One of Walter’s favorite tales relates how at the William Penn he was asked to trim the beard of a fussy Russian diplomat. Afterwards, the diplomat remarked that it was the first time his beard had been trimmed correctly in the United States.

That was only one of Walter’s stories that he later put down in a privately printed booklet entitled 60 Years a Barber. The booklet is filled with reminiscences about his experiences with local residents. One chapter is devoted to the beginnings of the fish-stocking project along Little Sewickley Creek, of which he was a prime mover. Below is Walter’s account of his part in the project, which began in the 1950s and is still going on more than 50 years later.

further reading:

Little Sewickley Creek

by Walter Z. Walters

An important part of my life was my work to restore a fishing stream in my community. At a meeting of the Sewickley Shooting and Fishing Club during the war years [WWII] , I raised the question of our club’s name.

“If we are the Shooting and Fishing Club, where’s the fishing?” I asked. “We have a fine stream in Sewickley that could be made into a good fishing again.”

“Wouldn’t that take a lot of money?” someone asked.

“No,” I answered, “but it would take a lot of elbow grease.”

Before this meeting was over, a committee called The Little Sewickley Creek Project had been formed, and I was selected to be its chairman. So that is how I got involved.

Our first big job was to clean up the stream. Frank Hartle [of Sewickley Hills] and his Boy Scouts were a big help. We picked up all the debris from the stream and got two dump truck loads. We even found a bicycle that I cleaned and repaired to give to a needy boy.

Next, we started building some log dams to make pools for fish, using materials that were donated to us. First, I would anchor a log on each end, and then face it on the upstream side with 2x8s or 2x10s set at a 45-degree angle. This was to help hold the log in place. Water pouring over the log would pick up oxygen, which helped to purify the water.

We also planted trees along the creek, mostly white pines but also weeping willows and some ornamentals. Not only did the trees improve the looks of the stream, but they also shaded the water. That kept the water temperature low, which was better for trout. Eventually, the stream was ready to stock with fish. I wanted to get Brown, Brook and Rainbow trout if I could find enough money somehow.

One day I got a letter from a fishing guide in Maine who had heard about the project. He sent me a $5 bill to help with the expenses because he thought the stream would be good for children. That gave me the idea to raise more money from local people. A number of people did contribute and the Sewickley Garden Club also decided to back me financially. Almost all the money, about 95 percent at least, went to buy fish.

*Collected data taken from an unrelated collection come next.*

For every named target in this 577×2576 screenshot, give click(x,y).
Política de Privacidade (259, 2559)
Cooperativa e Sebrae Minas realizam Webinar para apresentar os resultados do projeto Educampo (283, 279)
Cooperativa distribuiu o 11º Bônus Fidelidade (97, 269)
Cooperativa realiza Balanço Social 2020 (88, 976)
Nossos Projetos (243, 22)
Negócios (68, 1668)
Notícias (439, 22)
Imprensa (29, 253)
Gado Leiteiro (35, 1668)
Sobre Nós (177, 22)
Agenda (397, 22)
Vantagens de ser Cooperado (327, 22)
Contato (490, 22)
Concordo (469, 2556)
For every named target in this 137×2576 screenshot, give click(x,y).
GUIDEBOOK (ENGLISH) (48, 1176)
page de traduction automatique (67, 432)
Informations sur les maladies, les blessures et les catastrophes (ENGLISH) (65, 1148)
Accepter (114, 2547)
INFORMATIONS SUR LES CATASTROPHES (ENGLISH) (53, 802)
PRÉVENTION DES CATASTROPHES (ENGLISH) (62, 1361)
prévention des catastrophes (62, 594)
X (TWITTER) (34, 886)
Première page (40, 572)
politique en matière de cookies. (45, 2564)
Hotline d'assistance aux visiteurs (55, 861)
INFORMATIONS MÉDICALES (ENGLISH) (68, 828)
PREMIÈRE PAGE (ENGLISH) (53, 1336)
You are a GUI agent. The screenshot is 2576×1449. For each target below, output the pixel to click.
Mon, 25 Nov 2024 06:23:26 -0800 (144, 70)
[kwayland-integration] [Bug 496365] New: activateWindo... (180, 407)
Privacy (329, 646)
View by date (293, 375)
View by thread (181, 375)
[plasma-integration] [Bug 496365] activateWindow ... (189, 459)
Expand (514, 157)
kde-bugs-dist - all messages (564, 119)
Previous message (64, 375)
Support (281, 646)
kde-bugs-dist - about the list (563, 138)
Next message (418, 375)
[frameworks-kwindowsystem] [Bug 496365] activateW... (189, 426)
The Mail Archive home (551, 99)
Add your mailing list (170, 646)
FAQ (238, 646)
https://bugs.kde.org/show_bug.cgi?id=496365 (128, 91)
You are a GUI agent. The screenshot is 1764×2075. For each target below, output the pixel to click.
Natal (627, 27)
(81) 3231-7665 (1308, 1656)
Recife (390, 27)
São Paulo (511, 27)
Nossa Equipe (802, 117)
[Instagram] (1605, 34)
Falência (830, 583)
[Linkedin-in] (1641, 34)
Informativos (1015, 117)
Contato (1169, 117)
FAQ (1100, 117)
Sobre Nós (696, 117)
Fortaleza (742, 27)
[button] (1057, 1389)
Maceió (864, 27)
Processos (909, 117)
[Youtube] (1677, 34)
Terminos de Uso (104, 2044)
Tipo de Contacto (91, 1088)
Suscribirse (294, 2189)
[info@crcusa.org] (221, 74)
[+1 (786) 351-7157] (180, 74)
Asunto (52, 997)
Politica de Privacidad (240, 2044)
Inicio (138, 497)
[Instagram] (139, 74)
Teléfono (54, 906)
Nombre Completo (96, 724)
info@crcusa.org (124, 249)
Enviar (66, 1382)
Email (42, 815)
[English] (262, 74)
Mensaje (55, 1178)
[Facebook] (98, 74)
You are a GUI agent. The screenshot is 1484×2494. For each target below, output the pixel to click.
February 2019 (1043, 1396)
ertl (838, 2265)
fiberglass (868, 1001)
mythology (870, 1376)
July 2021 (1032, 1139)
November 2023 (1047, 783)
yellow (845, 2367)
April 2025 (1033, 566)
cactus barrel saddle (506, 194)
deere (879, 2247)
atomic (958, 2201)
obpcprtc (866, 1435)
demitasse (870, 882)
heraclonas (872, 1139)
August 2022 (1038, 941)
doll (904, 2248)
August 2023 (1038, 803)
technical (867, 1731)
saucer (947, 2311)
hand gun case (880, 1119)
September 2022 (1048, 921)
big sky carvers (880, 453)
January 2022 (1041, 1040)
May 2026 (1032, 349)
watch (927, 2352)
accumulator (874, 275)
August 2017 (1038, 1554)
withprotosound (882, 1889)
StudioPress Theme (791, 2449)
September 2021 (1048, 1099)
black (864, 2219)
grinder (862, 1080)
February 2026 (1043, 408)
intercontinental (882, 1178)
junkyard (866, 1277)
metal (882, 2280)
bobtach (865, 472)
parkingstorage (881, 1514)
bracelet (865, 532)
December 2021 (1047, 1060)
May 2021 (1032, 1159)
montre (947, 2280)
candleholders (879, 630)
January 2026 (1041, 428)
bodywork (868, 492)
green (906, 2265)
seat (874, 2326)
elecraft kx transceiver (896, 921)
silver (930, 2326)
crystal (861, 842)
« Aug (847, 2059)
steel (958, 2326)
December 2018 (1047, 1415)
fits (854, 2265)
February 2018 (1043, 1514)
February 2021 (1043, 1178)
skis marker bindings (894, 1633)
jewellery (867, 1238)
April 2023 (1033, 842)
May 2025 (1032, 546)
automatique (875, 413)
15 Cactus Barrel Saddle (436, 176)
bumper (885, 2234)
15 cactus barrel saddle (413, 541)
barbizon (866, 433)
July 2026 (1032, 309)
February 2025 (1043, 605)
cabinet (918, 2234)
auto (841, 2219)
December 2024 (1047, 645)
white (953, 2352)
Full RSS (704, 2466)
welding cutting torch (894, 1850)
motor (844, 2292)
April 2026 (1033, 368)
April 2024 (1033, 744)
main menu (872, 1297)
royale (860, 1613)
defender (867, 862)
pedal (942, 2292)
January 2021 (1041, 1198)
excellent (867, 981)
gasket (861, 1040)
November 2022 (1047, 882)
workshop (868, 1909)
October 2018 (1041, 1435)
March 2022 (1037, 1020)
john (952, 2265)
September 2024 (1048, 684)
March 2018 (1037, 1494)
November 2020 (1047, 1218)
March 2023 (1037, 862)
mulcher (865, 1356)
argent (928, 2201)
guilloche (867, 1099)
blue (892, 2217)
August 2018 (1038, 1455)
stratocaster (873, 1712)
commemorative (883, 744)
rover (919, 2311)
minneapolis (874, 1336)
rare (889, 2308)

My plan was to restrict the lower half of the stream for only children and young people to fish. Boys up to 16 years and girls of any age were allowed to fish this part. That meant that a mother could fish with her children. The upper half of the stream was restricted to members of the Sewickley Shooting and Fishing Club, which contributed $500 a year to the project.

We stocked the stream three times a year and used young children to help with the project. Four or 5-year-old children were given a few trout in a bucket, and they had the fun of releasing these fish into the stream.

Sometimes I wasn’t sure how I was going to pay for all the fish. One Saturday afternoon as I was busy in my shop, a man named Robinson Barker came in for a haircut. He was the president of Pittsburgh Plate Glass.

Mr. Barker asked me, “How’s your project coming along?”

“I’ve got a load of trout coming tomorrow morning,” I told him. “The bill’s going to be $800 and I’m short $500 right now. I know my credit is good but I hate to charge it." Mr. Barker didn’t say any more about it, but early the next morning he came right to my house [in Edgeworth] and handed me a check for $500. That was a big, big help, because a truckful of trout was already on the way. In fact, it was a godsend.

A heartfelt thank you to everyone who helped on the Sewickley Creek Project.